Edmund’s dining room looked splendid. The table had been laid with mathematical accuracy by Vesna, Sandon pattern china, wine and water glasses, finished with elegant silver cutlery and pressed linen napkins. Correct etiquette had been researched online, of course, Vesna had decided she liked real books, and copies of Mrs Beeton’s Household Management and various cookbooks were currently on their way from Amazon. She disapproved of Edmund’s cooking method, which seemed to rely on guessing at absolutely everything, and found the fact that what he served was always extremely good very disconcerting. He never mentioned to her that at one time, it had been a toss-up for him whether to go to Cambridge to read Law or train as a chef. Similarly, she never told him that she knew that was the case.

Anyway, for now, she was relegated to the roles of sous-chef, scullery maid and waitress, while watching everything Edmund did like a hawk.

Ten minutes before the guests were due to arrive, they were both sitting in the conservatory when Aurora walked in from the garden. She was wearing an elegant pale blue evening dress; there was no trace of the fact that she had spent the last couple of hours scrambling around a dusty, neglected underground bunker. “I found out a great deal more, Eostre, and I will explain later after our guests have gone.”

Edmund collected a bottle and some glasses from his drinks cupboard. “Would you two like a sherry? It is a drink which has gone rather out of fashion of late, but it is one I am very partial to.” He poured them both a glass and one for himself.

The two women made approving noises as they sipped. Edmund smiled, gratified. “Aurora, I will introduce you as a friend and trusted business colleague. Both are quite true and will explain your presence. We probably need to work out how to regularise your status, as is being done for Vesna.”

She nodded, “But, for now, I have a home at Falling Water, and I have been made to feel very at home here too. So I don’t feel it is urgent.

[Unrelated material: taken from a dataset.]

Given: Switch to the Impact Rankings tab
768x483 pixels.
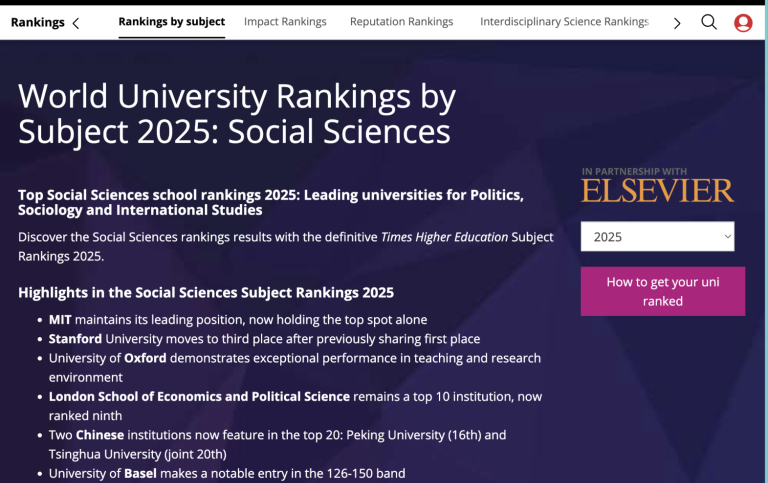Looking at the screenshot, I should click(285, 21).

I think it only becomes an issue once our business dealings require it. At that point, there are various channels. Money talks, if need be.”

The doorbell rang, Vesna skipped off to let their guests in, and Edmund and Aurora stood to greet them. Soon enough, everyone had been introduced to everyone, and all were sitting down with a glass of sherry.

The meal, which was a masterpiece of Edmund’s guesswork, was a simple one: a homemade vegetable soup, which Vesna had made under Edmund’s exacting and precise direction. “Chuck a bit more in, yes, that will be lovely.” Then a masterpiece joint of lamb, “I always get my meat from the local butcher on the little parade, I think he is the best in town.” “Have you tried all the others?” “No.” Then a choice of desserts, rich cake with cream, ice cream and something else, a light, fluffy, fruity confection with a hint of honey about it, “I haven’t given it a name yet.”

The table was swiftly cleared, and the evening was still very warm, so they sat in the conservatory with the doors wide open and the evening sun streaming in. Duncan, who was meeting Vesna for the first time, quickly discovered that she was a fellow geek. Aurora and Peter talked business, and Edmund, Ella, and Shuck sat happily and watched the floor show. “Ella, have you noticed how Duncan looks up at you every few minutes to make sure you aren’t offended by him talking to another girl?”

She shook her head, “I don’t think he is interested in me that way.”

Edmund smiled to himself. Shuck thought his own thoughts: He was being stroked, which put him as the all-out winner of the evening.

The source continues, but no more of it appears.